Limiting the total alkali content of the concrete mix is a key strategy for mitigating AAR. This often involves specifying low-alkali cement or incorporating pozzolanic SCMs that can bind alkalis.

3. Sufficient Moisture

Water is a critical component for alkali-aggregate reactions to occur and progress. The reaction is greatly promoted by a relative humidity of 80% or more within the concrete pore system.

Role of Moisture:

  • Medium for Reaction: Water acts as the solvent and transport medium for the alkali ions and reactive silica/carbonate components. Without sufficient water, the chemical reactions cannot proceed effectively.
  • Gel Expansion: In ASR, the silica gel formed during the reaction is hygroscopic, meaning it absorbs water. This absorption leads to swelling and expansion of the gel, exerting expansive pressure on the surrounding concrete, which eventually causes cracking.
  • External Water Sources: Concrete exposed to external water sources like rain, groundwater, or high humidity environments is more susceptible to AAR. Structural elements constantly or intermittently wet, such as bridge decks, retaining walls, and foundations, are at higher risk.

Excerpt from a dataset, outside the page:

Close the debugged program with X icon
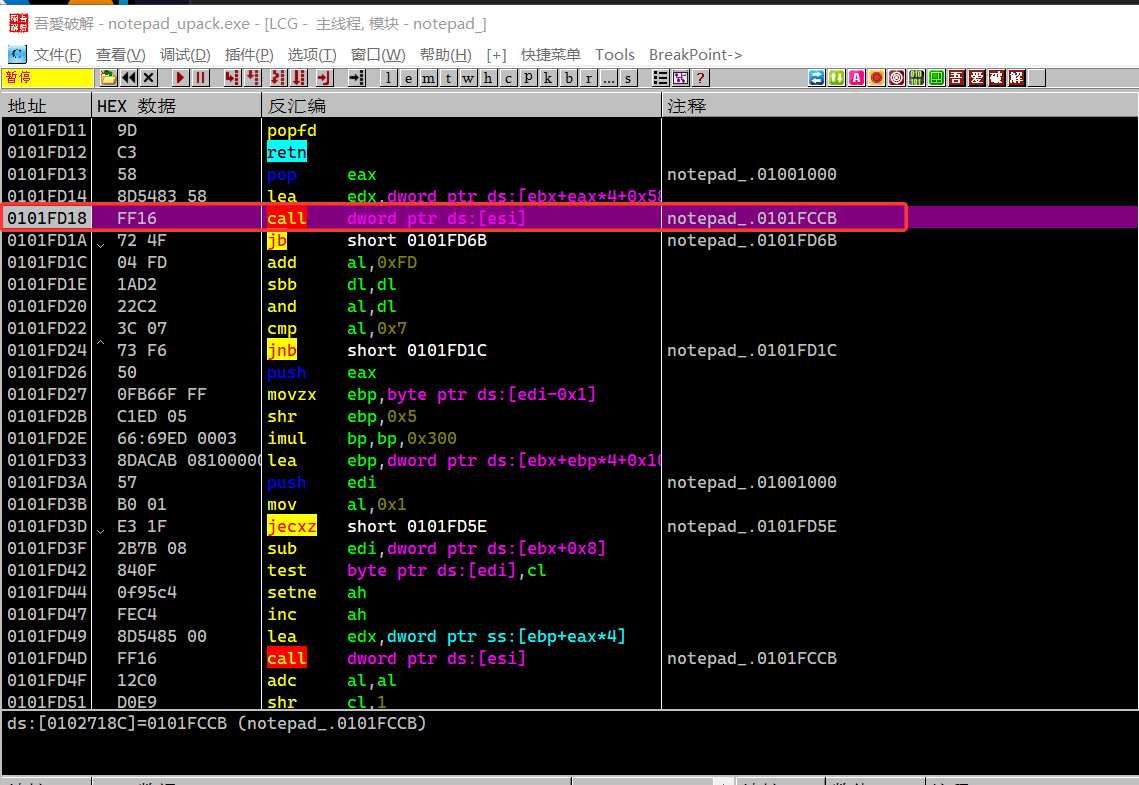 coord(149,78)
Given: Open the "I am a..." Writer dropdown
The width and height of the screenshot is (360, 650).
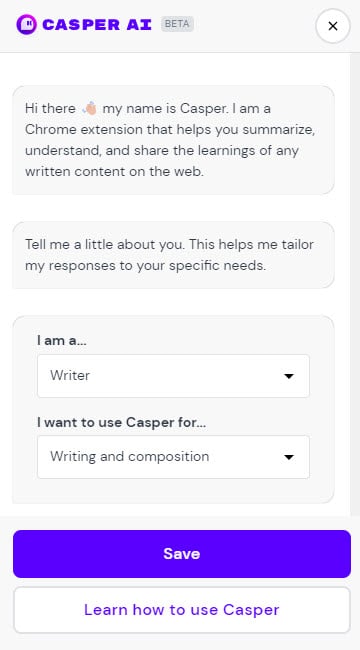Looking at the screenshot, I should 173,376.
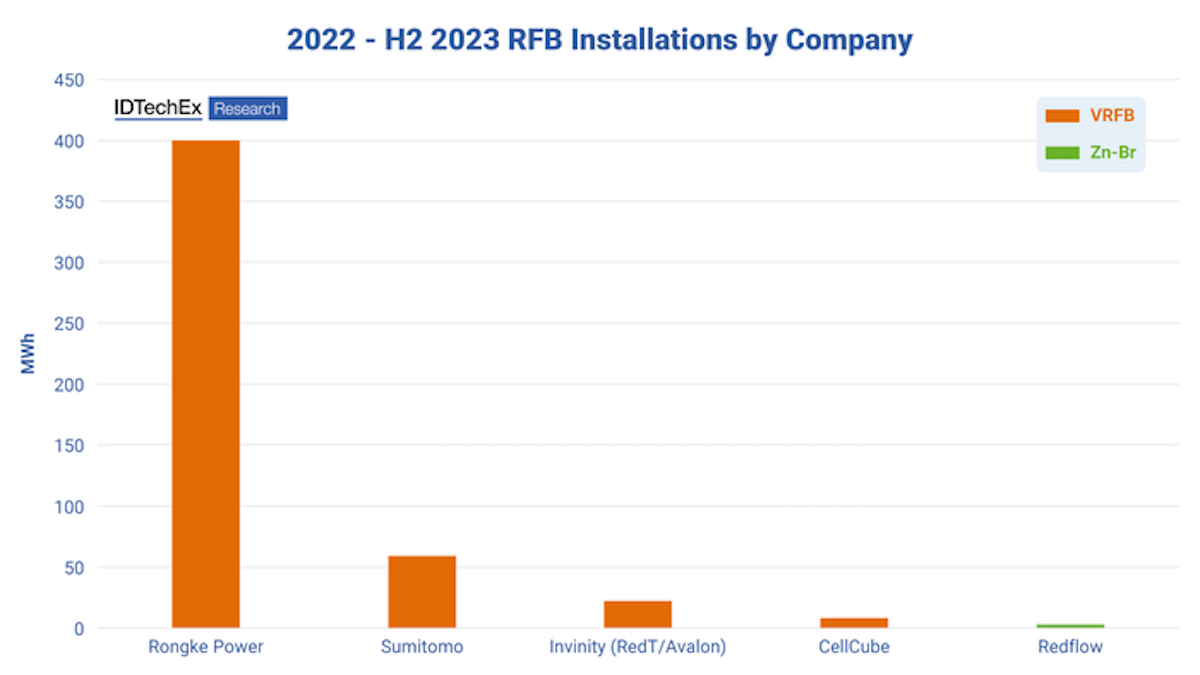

Effective drainage and waterproofing measures can help reduce moisture ingress and thus mitigate the risk of AAR, even in the presence of reactive aggregates and alkalis.

4. Elevated Temperatures

Like all chemical reactions, AAR is affected by temperature. In general, the rate of reaction and formation of gel will increase as the temperature rises.

Impact of Temperature:

  • Accelerated Kinetics: Higher temperatures increase the kinetic energy of the reacting molecules, leading to faster reaction rates. This means that a reaction that might take decades to manifest in a cooler climate could progress much faster in a warmer one.
  • Geographical Relevance: Concrete structures in hot climates or those subjected to heat (e.g., industrial structures, pavements in sunny regions) are at a higher risk of accelerated AAR development.

Summary of Promoting Factors

The following table summarizes the key factors that promote alkali-aggregate reactions:

Factor Description Impact on AAR
Reactive Aggregate Presence of specific silica (ASR) or dolomitic carbonate (ACR) minerals. Essential prerequisite; provides the material for the expansive reaction.
High Alkali Content Concentration of sodium and potassium hydroxides in the concrete pore solution. Provides the alkaline environment necessary to dissolve reactive aggregates.
Sufficient Moisture Internal relative humidity of 80% or more, or external water exposure. Acts as a solvent for the reaction and causes the expansive gel to swell.
Elevated Temperature Higher ambient or internal concrete temperatures. Significantly accelerates the rate of reaction and gel formation.

Understanding these promoting factors is critical for the design, construction, and long-term durability of concrete structures. Mitigation strategies often involve careful aggregate selection, use of low-alkali cements, incorporation of supplementary cementitious materials, and proper concrete mix design to control moisture and alkali content.